Endlich wieder da – der Wegweiser Demenz für Stadt und Landkreis Bamberg

Stadt / Landkreis Bamberg

Unter dem Motto „SOS-Demenz – Sensibilisieren, Orientieren, Stützen“ bündelt der „Wegweiser Demenz“ bestehende Angebote in und um Bamberg.

Oberbürgermeister Andreas Starke, Landrat Johann Kalb sowie Bürgermeister und Sozialreferent Jonas Glüsenkamp präsentieren gemeinsam mit der Demenzinitiative Bamberg e.V. den neuen Wegweiser Demenz. Foto: Amt für Presse- und Öffentlichkeitsarbeit, Stephanie Schirken-Gerster

Er hilft Betroffenen, Angehörigen und Fachkräften dabei, schnell an die Informationen zu gelangen, die sie brauchen und gibt Orientierung über Diagnose, Therapie, Beratungsstellen und unterschiedliche Unterstützungsmöglichkeiten. Der Wegweiser unterstreicht aber auch die Notwendigkeit einer engen Kooperation und Kommunikation der beteiligten Akteure und Institutionen.
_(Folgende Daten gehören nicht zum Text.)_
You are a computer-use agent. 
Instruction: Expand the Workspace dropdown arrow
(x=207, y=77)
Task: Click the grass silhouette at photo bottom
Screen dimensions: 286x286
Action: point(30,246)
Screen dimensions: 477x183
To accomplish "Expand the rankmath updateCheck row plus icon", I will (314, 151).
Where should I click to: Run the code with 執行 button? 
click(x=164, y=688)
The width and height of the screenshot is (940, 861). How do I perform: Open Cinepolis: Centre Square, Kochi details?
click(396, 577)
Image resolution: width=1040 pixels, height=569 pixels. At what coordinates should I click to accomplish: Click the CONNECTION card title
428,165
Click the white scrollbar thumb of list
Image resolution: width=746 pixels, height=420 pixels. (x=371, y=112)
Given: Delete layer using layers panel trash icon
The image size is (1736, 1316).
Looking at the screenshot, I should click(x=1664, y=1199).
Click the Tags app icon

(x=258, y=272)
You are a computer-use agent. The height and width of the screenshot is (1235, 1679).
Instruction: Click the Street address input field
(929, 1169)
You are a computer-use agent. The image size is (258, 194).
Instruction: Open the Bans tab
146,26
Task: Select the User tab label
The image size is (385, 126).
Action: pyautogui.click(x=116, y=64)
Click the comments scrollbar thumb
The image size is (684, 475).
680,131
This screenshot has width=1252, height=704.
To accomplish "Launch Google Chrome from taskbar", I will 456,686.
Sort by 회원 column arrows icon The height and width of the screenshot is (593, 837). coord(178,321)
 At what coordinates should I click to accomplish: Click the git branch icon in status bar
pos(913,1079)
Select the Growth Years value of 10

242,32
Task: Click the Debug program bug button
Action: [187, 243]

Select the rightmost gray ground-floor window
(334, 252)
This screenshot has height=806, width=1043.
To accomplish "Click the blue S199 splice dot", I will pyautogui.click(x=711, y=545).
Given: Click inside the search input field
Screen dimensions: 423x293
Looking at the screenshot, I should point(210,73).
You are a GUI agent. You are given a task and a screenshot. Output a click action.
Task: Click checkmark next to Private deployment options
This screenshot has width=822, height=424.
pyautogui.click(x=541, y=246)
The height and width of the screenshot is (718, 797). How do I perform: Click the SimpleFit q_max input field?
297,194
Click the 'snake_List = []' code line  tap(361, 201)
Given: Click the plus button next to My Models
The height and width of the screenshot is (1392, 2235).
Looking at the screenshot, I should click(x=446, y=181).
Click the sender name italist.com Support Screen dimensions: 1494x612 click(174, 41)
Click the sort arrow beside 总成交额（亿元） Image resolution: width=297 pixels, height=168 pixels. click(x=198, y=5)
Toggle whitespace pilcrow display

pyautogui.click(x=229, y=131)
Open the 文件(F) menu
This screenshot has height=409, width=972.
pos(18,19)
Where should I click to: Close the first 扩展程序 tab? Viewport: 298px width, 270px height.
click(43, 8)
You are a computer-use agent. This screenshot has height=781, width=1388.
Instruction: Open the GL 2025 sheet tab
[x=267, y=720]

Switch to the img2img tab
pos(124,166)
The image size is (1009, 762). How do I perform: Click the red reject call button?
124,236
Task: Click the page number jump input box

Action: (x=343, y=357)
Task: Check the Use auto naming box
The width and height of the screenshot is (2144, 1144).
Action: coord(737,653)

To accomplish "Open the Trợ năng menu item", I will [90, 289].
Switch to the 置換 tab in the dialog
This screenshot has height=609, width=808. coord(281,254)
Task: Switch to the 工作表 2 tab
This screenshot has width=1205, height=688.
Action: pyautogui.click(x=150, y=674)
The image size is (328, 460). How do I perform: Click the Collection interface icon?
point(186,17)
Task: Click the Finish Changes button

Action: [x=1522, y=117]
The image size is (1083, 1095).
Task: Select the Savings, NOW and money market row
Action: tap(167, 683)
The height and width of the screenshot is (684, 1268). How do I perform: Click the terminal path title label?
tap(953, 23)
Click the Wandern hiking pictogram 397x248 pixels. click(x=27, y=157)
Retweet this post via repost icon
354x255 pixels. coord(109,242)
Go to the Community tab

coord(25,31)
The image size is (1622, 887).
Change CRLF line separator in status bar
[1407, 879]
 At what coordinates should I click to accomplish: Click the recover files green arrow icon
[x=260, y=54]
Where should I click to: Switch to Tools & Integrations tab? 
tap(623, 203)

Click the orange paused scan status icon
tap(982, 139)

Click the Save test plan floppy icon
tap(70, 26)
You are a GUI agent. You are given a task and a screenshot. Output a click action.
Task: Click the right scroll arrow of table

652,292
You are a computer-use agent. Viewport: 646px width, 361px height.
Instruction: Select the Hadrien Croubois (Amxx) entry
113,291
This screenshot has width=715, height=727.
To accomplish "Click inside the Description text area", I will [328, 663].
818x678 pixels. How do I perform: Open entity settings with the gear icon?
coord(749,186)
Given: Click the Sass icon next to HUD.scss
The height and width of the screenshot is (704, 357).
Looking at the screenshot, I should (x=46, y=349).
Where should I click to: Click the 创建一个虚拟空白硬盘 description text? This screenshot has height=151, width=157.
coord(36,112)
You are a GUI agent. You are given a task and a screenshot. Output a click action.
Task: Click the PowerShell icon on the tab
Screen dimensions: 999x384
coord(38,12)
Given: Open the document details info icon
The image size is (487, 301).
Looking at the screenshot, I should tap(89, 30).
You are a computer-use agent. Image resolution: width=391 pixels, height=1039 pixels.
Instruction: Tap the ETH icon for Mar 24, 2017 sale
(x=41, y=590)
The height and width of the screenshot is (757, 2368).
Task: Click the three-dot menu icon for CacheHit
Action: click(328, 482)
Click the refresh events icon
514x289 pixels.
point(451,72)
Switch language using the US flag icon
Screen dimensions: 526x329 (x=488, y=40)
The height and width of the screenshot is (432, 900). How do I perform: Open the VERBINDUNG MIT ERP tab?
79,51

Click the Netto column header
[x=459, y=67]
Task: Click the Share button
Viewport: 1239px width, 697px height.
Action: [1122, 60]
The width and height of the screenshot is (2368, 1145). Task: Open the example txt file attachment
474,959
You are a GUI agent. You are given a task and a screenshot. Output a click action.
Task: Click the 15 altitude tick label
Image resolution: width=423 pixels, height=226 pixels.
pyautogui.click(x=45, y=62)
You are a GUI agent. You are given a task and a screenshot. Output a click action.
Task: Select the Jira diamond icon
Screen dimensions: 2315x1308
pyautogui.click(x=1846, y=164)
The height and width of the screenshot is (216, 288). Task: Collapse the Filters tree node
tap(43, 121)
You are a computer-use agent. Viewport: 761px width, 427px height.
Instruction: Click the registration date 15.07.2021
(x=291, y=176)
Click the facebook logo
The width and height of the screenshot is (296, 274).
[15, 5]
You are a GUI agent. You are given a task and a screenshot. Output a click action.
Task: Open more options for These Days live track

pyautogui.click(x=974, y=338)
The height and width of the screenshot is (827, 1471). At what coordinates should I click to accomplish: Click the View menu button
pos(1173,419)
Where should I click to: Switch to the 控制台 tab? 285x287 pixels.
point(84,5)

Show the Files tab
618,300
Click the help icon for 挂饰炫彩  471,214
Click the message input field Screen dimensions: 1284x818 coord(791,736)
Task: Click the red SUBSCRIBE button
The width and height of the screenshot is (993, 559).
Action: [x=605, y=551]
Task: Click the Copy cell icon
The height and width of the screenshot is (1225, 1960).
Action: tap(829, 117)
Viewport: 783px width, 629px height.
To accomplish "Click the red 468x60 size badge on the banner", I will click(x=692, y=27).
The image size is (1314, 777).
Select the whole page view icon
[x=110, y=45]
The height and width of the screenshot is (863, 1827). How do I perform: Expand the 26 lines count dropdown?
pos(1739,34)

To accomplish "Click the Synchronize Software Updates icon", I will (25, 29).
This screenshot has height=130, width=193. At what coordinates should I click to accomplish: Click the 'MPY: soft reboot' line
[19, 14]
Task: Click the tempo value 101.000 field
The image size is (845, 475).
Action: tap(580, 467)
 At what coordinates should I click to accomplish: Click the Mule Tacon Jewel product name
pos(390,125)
Oberbürgermeister Andreas Starke, Bürgermeister und Sozialreferent Jonas Glüsenkamp und Landrat Johann Kalb haben heute die bereits dritte Auflage des „Wegweisers Demenz“ vorgestellt. Die ersten beiden Auflagen aus den Jahren 2014 und 2017 in einer Höhe von insgesamt 11.000 Stück sind vergriffen. „Mit der Neuauflage möchten wir Menschen mit Demenz und deren Angehörigen bei der Gestaltung einer geeigneten Versorgungsform mit Informationen zur Seite stehen. Das Augenmerk dieser Broschüre wird dabei auf die Benennung von Ansprechpartnern gelegt, die zeitnah begleiten, beraten, unterstützen und dabei helfen, professionelle Hilfsangebote zu organisieren,“ betont die Stadtspitze zusammen mit dem Landrat.

In Deutschland sind derzeit etwa 1,6 Millionen Menschen an Demenz erkrankt, bis ins Jahr 2050 könnte die Zahl auf etwa 2,8 Millionen Menschen gestiegen sein. Demenz bleibt somit ein Thema, das die Kommunen in den nächsten Jahren fordern wird.

Im Jahr 2012 wurde in Zusammenarbeit mit der Alzheimer Gesellschaft Bamberg e.V. die Demenzinitiative für Stadt und Landkreis Bamberg gegründet. Ihr Ziel ist es, die Lebensqualität von Menschen mit Demenz und ihren Angehörigen in der Region zu stärken. Sie versteht sich als offene Initiative, deren Erfolg davon abhängt, dass sich möglichst viele regionale Partner und Partnerinnen beteiligen. Der „Wegweiser Demenz“ ist ein zentrales Projekt der Demenzinitiative. Sein Erfolg steht im unmittelbaren Zusammenhang mit den vielen Anbieterinnen und Anbietern, die ihre Aufgaben und Leistungen darin vorstellen. Sie arbeiten mit ihren Angeboten kontinuierlich daran, die Betroffenen und Angehörigen bestmöglich zu unterstützen.

Ein besonderer Dank gilt der Erich und Elsa Oertel Altenhilfe-Stiftung, welche die Arbeit der Demenzinitiative in den vergangenen Jahren bereits mit 16.000 Euro förderte. Nun übernahm sie auch die vollen Druckkosten der dritten Auflage des „Wegweisers Demenz“. „Die überaus großzügige Förderung ist eine wertvolle Säule für die Arbeit der Demenzinitiative und garantiert bestmögliche Hilfe für die Angehörigen von Demenzerkrankten“, so Oberbürgermeister Starke.

Die dritte Ausgabe des Wegweisers Demenz erhalten Sie bei den Infotheken von Stadt und Landkreis, den Gemeindeverwaltungen, in Beratungsstellen, Quartiersbüros und vielen weiteren Stellen.